There's a friend you think about more than you talk to. It's been a year, maybe more. Every time they cross your mind you think "I should message them," and then immediately think "but it's been so long now, what do I even say," and the second thought wins, and another month slides by. The gap keeps growing, and the bigger it gets the harder it feels to cross, until reaching out starts to feel like it requires a whole speech about why you went quiet.

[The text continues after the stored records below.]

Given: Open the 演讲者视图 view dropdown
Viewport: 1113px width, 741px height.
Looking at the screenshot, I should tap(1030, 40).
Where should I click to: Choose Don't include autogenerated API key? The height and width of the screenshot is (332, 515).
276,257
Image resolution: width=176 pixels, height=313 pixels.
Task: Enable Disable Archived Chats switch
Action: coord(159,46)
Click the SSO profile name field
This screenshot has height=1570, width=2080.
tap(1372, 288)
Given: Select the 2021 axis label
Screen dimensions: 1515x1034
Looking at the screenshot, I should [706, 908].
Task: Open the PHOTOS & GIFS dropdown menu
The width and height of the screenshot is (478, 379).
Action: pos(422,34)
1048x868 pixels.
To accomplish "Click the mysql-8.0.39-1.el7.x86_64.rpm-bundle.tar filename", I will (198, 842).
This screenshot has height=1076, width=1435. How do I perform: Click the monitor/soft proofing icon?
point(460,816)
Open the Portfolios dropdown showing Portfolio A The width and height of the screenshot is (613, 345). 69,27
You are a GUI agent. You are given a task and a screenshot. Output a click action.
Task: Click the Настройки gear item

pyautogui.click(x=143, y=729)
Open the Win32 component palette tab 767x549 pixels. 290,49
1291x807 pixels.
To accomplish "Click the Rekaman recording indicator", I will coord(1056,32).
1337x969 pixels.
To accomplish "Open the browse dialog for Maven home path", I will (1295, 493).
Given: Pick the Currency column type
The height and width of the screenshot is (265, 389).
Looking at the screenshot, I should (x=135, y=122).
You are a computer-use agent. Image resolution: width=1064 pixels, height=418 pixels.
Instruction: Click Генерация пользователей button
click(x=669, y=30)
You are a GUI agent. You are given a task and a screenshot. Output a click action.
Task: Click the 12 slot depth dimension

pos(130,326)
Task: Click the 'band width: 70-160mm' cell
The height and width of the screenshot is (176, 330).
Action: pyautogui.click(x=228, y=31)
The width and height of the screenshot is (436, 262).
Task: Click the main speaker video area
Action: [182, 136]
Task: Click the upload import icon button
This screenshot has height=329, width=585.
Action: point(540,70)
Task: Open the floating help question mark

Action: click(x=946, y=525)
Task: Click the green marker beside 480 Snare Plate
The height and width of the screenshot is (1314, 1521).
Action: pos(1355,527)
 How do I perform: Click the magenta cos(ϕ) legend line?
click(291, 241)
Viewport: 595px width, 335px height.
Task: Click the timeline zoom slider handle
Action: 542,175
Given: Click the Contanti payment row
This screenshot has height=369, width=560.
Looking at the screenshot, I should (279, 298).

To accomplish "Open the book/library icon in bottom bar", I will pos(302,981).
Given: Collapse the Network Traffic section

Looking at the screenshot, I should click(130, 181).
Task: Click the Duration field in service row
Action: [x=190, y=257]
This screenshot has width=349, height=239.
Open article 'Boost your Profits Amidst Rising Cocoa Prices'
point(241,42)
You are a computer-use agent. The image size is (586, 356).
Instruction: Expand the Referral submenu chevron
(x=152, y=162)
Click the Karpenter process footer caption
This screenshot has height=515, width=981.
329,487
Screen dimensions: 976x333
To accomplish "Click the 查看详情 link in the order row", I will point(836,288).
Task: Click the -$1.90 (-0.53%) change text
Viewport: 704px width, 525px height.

It doesn't. That speech is the thing keeping you stuck, and it's built on a misread. You think the silence is a wall between you, something that has to be accounted for before you can just talk again. But the gap is almost never as big a deal to them as it is to you. The shame about not reaching out sooner is a feeling you're carrying alone, and the longer you wait, the heavier it gets, and the heavier it gets the more impossible the text feels. It's a loop that feeds itself. Most lost friendships don't end in a falling out. They quietly time out, two people each assuming too much time has passed.
So the way back is simpler than the speech you've been dreading. Name the gap lightly, then walk right past it.
The version that keeps you stuck:
Hey... I know it's been forever and I'm so sorry I disappeared, I'm terrible at keeping in touch, I've been meaning to message you for ages and I feel awful about it...
is all guilt, and it makes the reunion about your failure instead of the friendship. The version that works:
Okay this is wildly overdue, but you popped into my head today because I saw a dog that looked exactly like yours, and I miss you. How are you? What's new in your world?
It owns the gap in four words ("this is wildly overdue"), spends nothing more on it, and gets to the warm part: I thought of you, and I miss you. No grovel, no accounting for the lost months. Just a door opening.
The specific reason matters. "You popped into my head because of the dog" gives them something real to grab, and it proves the truest thing, which is that they were on your mind. That carries more weight than any apology for the silence, because it's evidence the friendship is alive in you, not an obligation you're belatedly servicing.
Almost always, the reply comes back warm. "Oh my god, I've been meaning to message YOU." Because they were carrying the same loop on their side, assuming the same thing about the gap. Someone just has to go first and decide it isn't a wall.
Be the one who goes first. Skip the speech and just say you miss them.